• _EXERCISE PROMPT_
Check the lines of the listing below for the word "Click", and state only how many have it.

• _DATA UNDER STUDY_
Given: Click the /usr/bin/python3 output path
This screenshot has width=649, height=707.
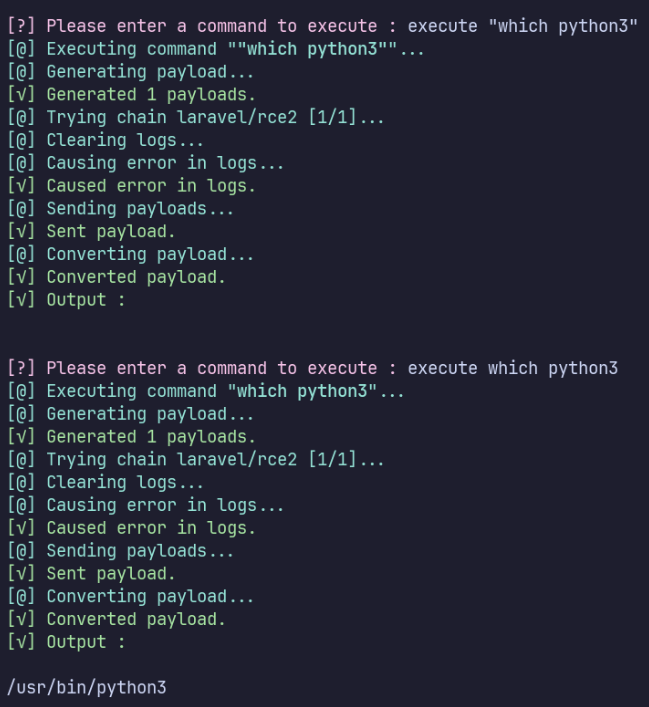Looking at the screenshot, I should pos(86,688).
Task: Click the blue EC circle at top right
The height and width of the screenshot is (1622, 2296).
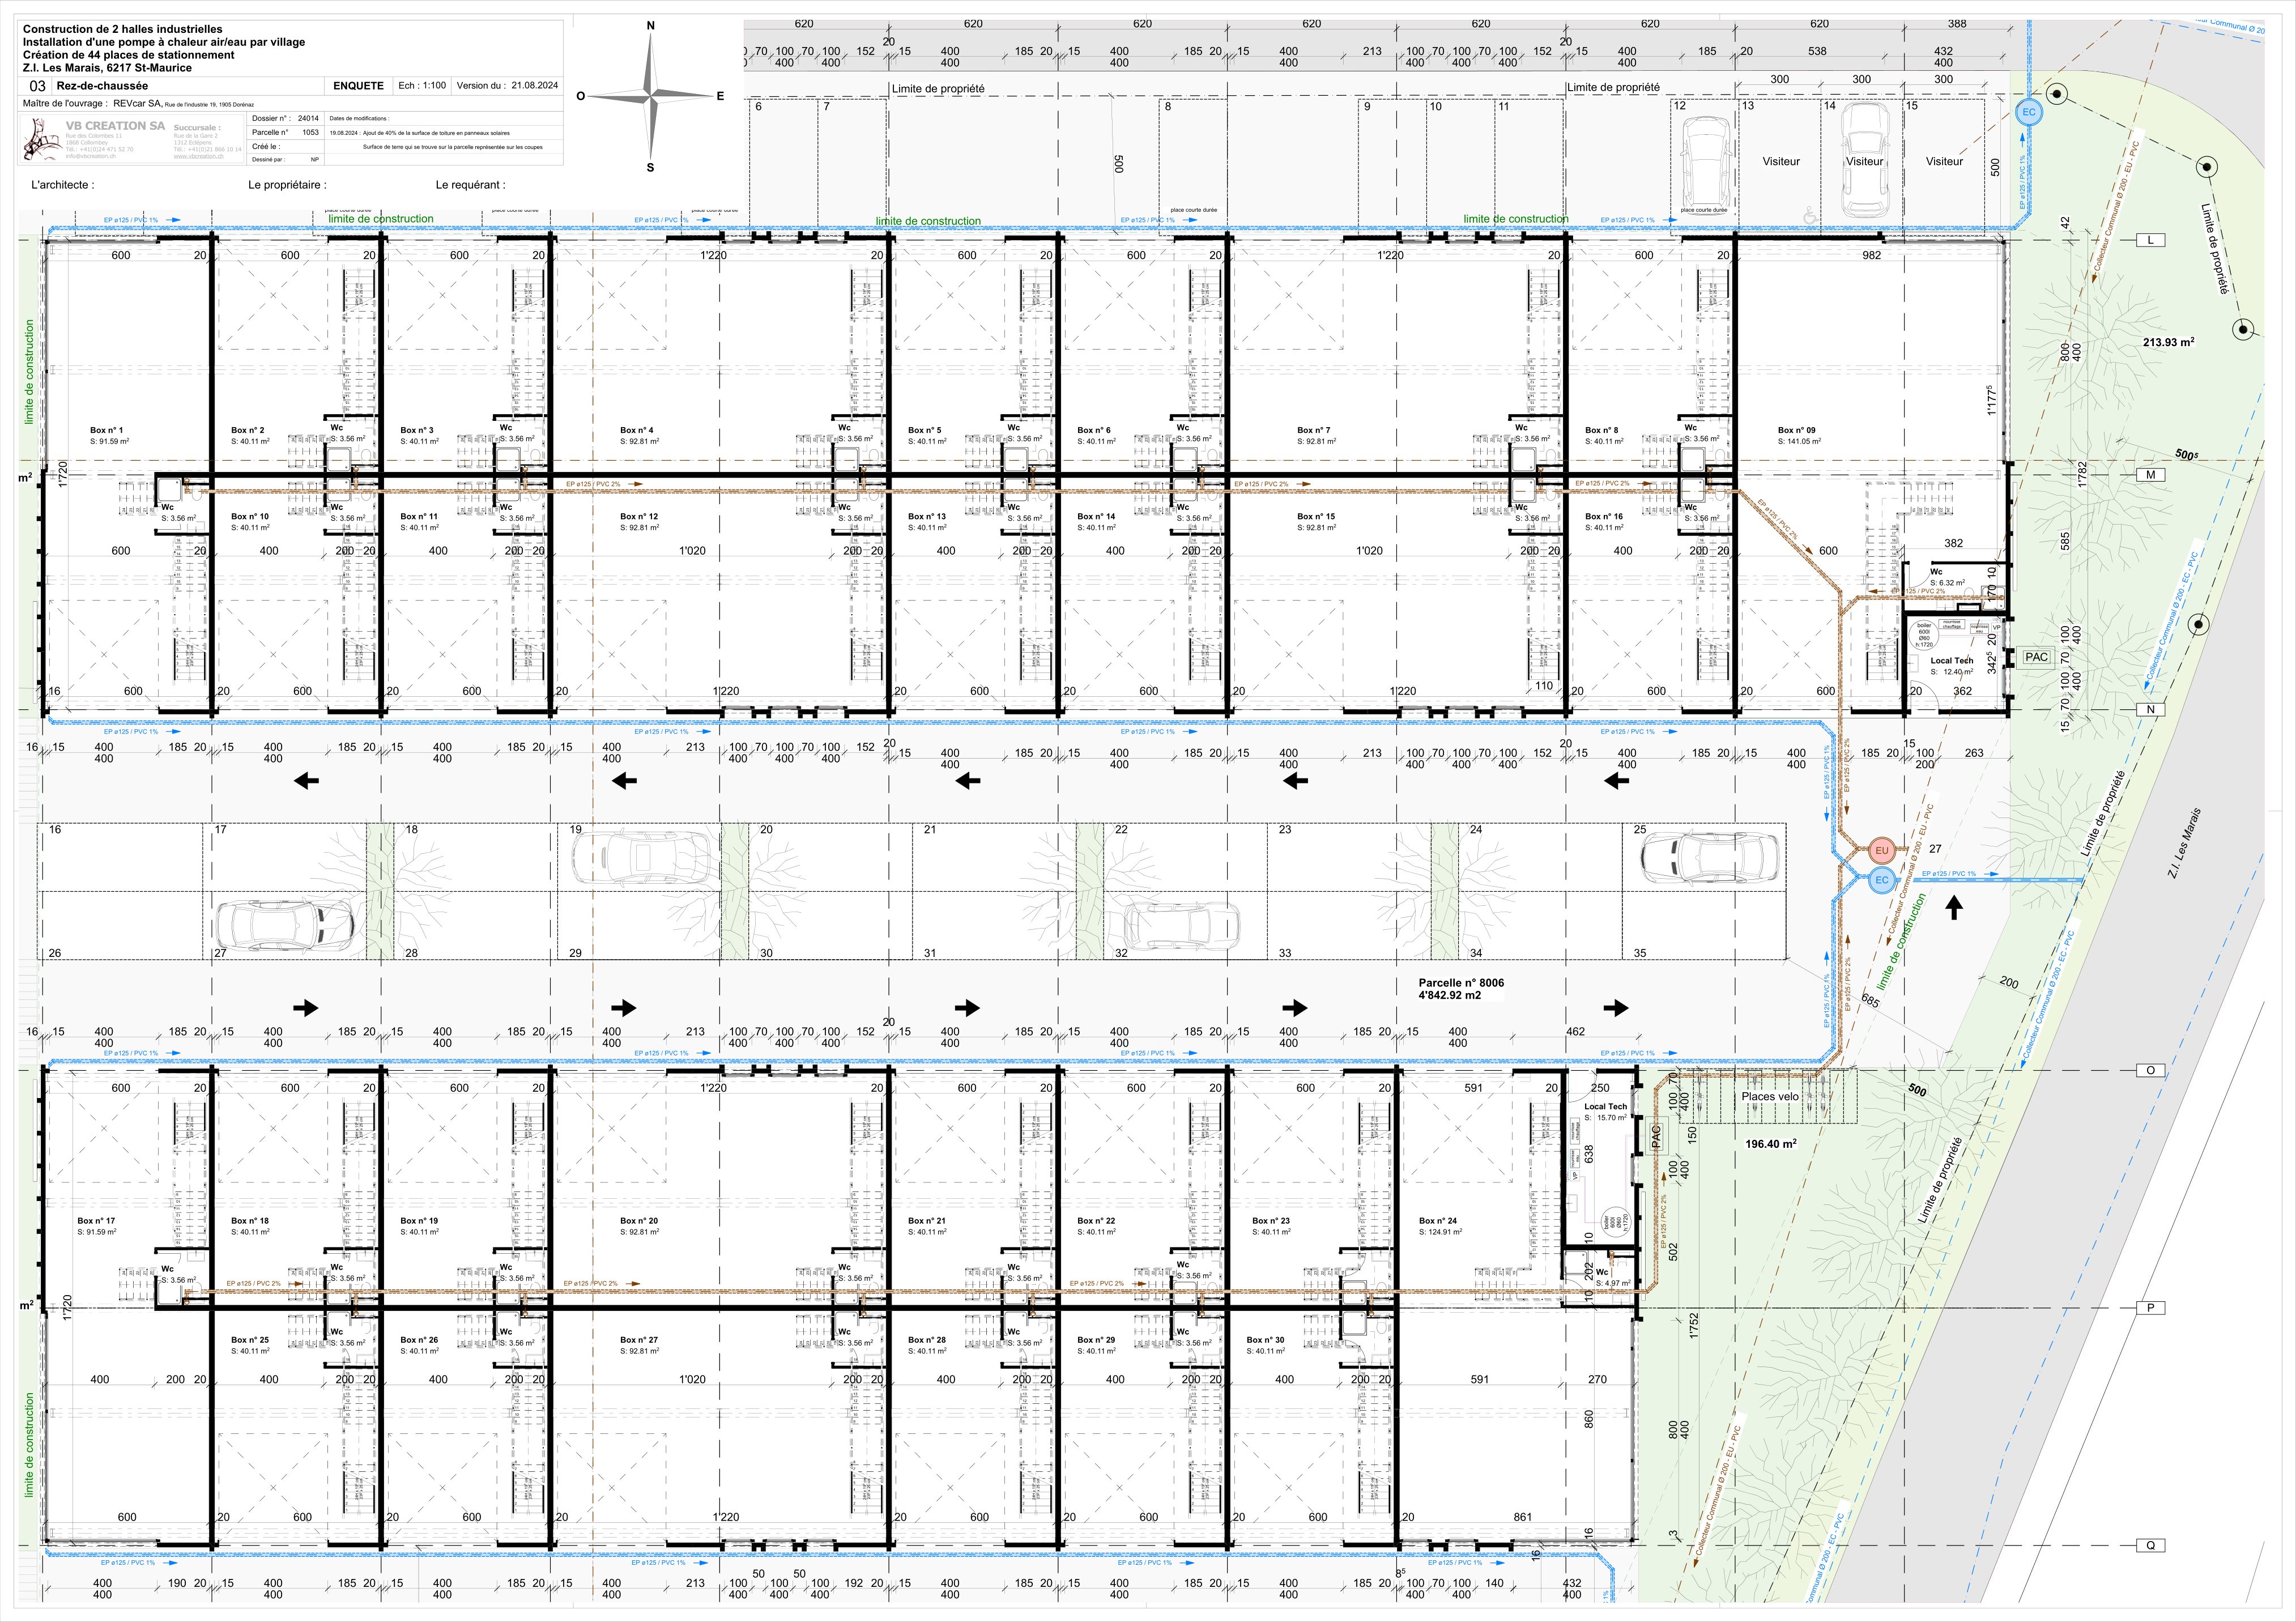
==
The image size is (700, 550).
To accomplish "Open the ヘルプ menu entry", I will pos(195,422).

• _EXPECTED OUTPUT_
2